Assistant State Attorney Anne N. Izzo told the judge that he should move forward with an investigation into Uhlfelder’s conduct, saying the court has “jurisdiction to investigate any disciplinary actions or violations.”

Duncan indicated at least some of the issues were perplexing.

“I guess I’m just a little confused as to what it says ‘has been guilty,’” the judge said. “It’s confusing language because it’s like they’ve already determined he’s guilty. Well, if they’ve already determined he’s guilty, then they’re sending it to a circuit court to, I guess, determine again he’s guilty, or then perhaps not guilty.”

Duncan asked Greenberg and Izzo how they thought he should proceed if he does not dismiss the case.

“If we have a hearing on this, am I to assume he’s guilty or am I to conduct a full evidentiary hearing to determine if he’s guilty?” the judge said. “They have to say the words ‘has been guilty’ as opposed to ‘may be’ guilty. If they’ve already determined he’s guilty, then what am I supposed to do? Am I just to mete out punishment, or am I to determine whether he is guilty or not?”

Greenberg pointed out that The Florida Bar is conducting an investigation into whether Uhlfelder violated canons regulating lawyers’ conduct.

“There’s no question that the 1st District Court of Appeal could have referred this issue directly to The Florida Bar without making any comments. … They didn’t do that. They used this one specific rule which has a prerequisite in it. And if they don’t follow that rule, your honor has to respectfully tell the court that they used the wrong procedure,” Greenberg argued.

The legal wrangling is rooted in a lawsuit Uhlfelder filed in March 2020 to try to force the governor to close beaches to prevent the spread of COVID-19. Leon County Circuit Judge Kevin Carroll ruled that he lacked the authority to order the governor to shut down beaches, leading to Uhlfelder taking the case to the Tallahassee-based appeals court.

The three-judge panel on Feb. 5 asked the Bar to consider imposing sanctions against Uhlfelder, saying there was “no good-faith basis” for the appeal and accusing Uhlfelder and his lawyers of using “this court merely as a stage from which to act out their version of political theater.” Greenberg was not involved in the lawsuit.

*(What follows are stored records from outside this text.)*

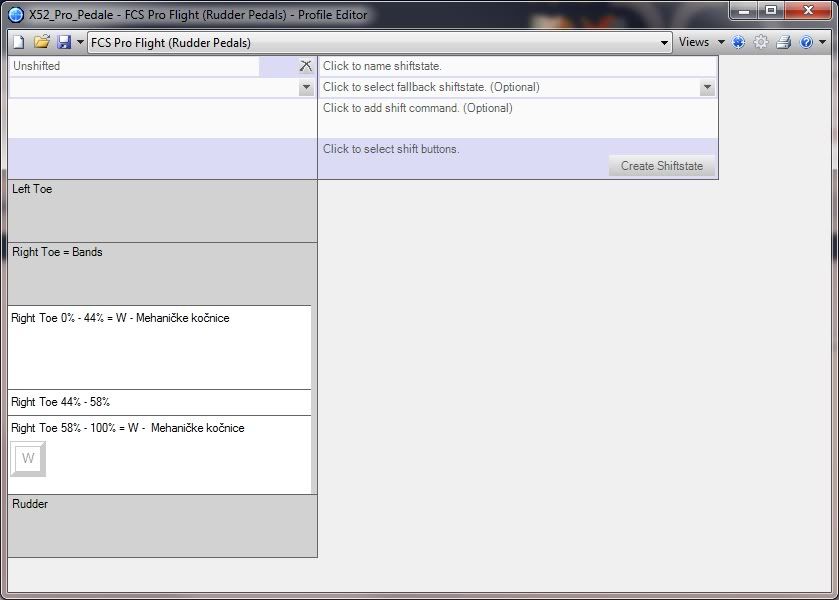Viewport: 839px width, 600px height.
Task: Click the blue help question mark icon
Action: click(x=806, y=43)
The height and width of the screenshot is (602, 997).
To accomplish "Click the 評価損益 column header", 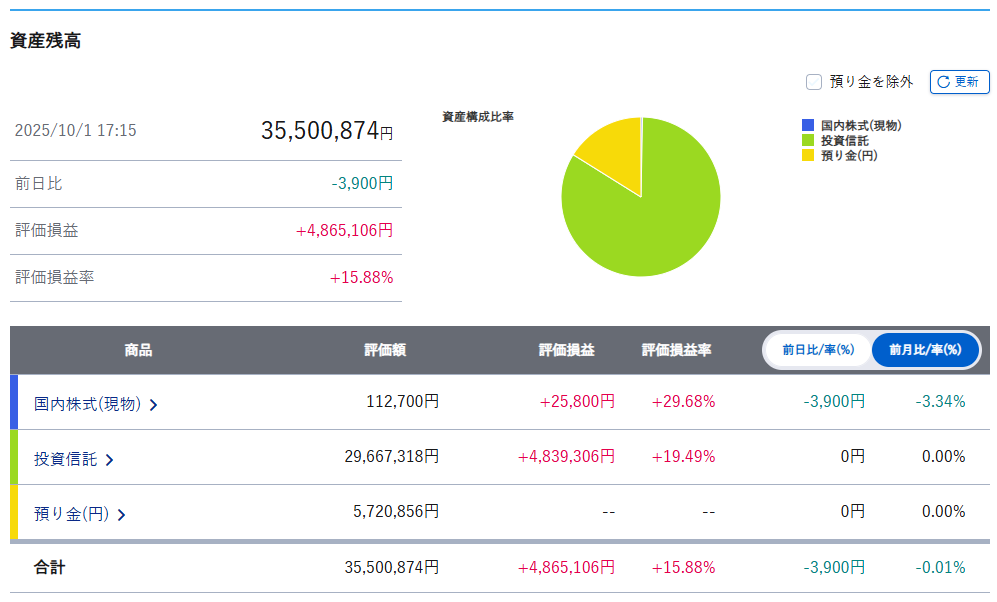I will pos(567,350).
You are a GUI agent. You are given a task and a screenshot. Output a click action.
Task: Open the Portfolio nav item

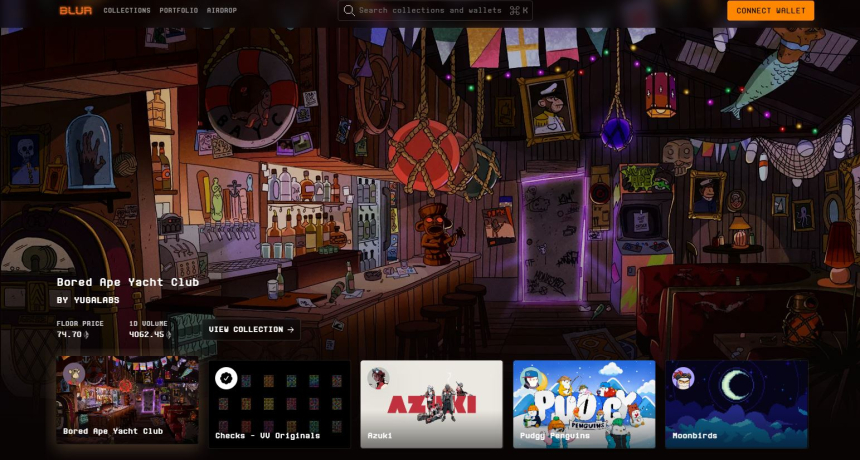(x=179, y=11)
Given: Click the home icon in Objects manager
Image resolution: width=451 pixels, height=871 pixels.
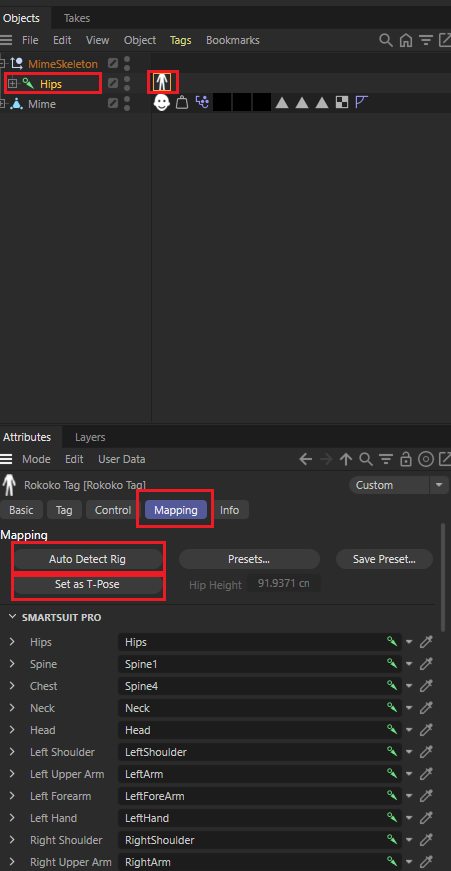Looking at the screenshot, I should (x=406, y=40).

The News Service of Florida wrote about the order in a story that was published online by the Tallahassee Democrat, a News Service subscriber. The story, as published by the Democrat, also included comments that Uhlfelder made during a brief interview with the USA TODAY NETWORK-Florida Capital Bureau, which is affiliated with the Democrat.

“I do find it interesting that this opinion attacking my critiques of Gov. DeSantis appeared just two days after I launched a (political) committee to remove Ron DeSantis,” Uhlfelder said during the interview, referring to what is dubbed the Remove Ron political committee.

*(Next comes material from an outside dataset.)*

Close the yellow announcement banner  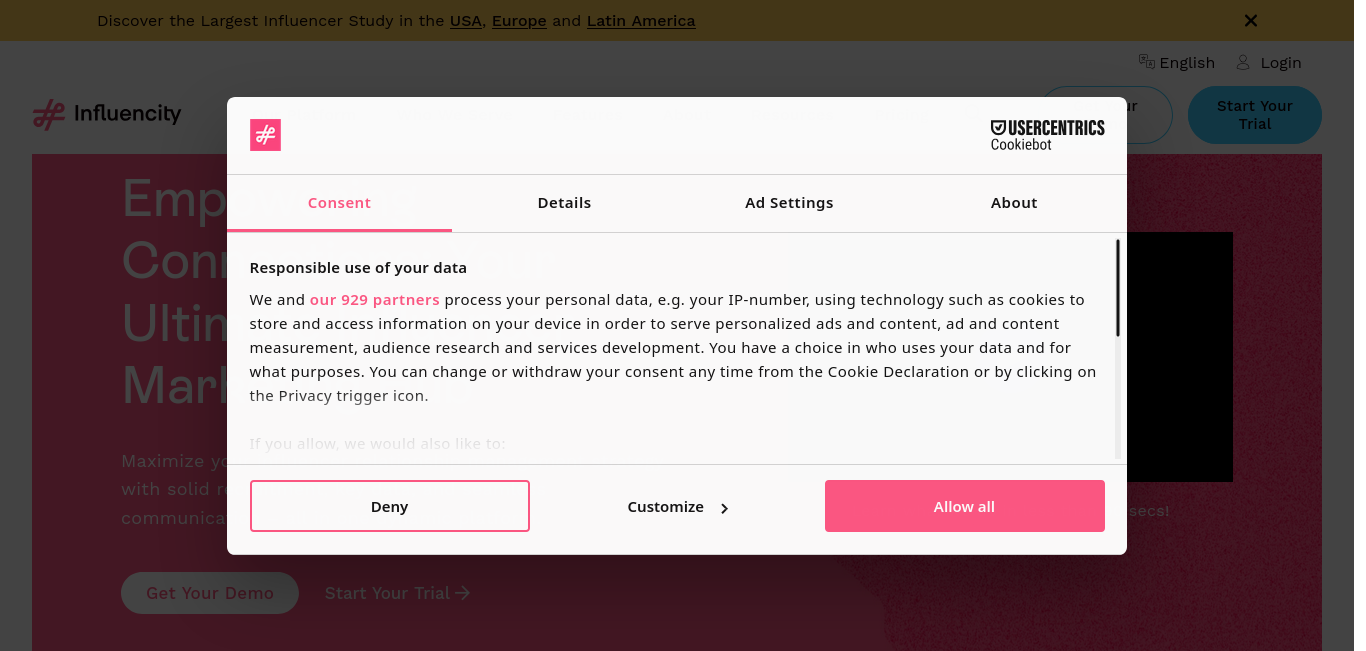1250,20
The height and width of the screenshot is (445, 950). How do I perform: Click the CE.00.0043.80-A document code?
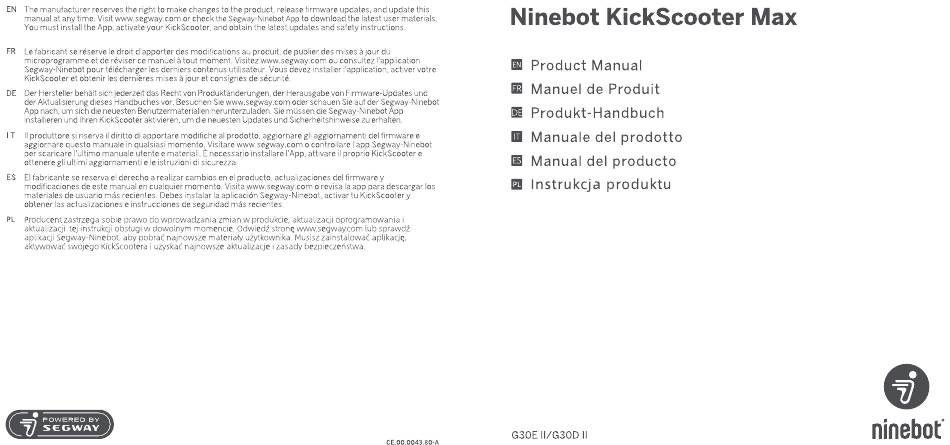tap(412, 442)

After the story was published, the three-judge panel ordered Bowden Madden’s office to file a motion seeking to discipline Uhlfelder for “putatively unprofessional conduct.”

Duncan asked Izzo if the prosecutor’s office had discretion to pursue the sanctions.

“I don’t believe we have discretion not to file and I think it’s up to the court to determine and investigate if there was a rule violation, and if so, to sanction that,” she said.

Deciding that appellate judges have erred poses a challenge for Duncan, Greenberg appeared to concede on Monday.

“I can recognize that your honor is sitting here maybe having to tell a higher court that they didn’t comply with the rules,” he said.

But Uhlfelder’s lawyer argued that Duncan “has no choice but to dismiss” the case “because it fails to comply with” the rule.

“And once that’s done, it will be up to the 1st DCA to decide if they want to take … further action,” Greenberg said.

Duncan said he would take the case “under advisement” and issue a ruling soon.

“Interesting case, interesting arguments. We will take a look at it, and I will make a decision in a couple of weeks,” he said.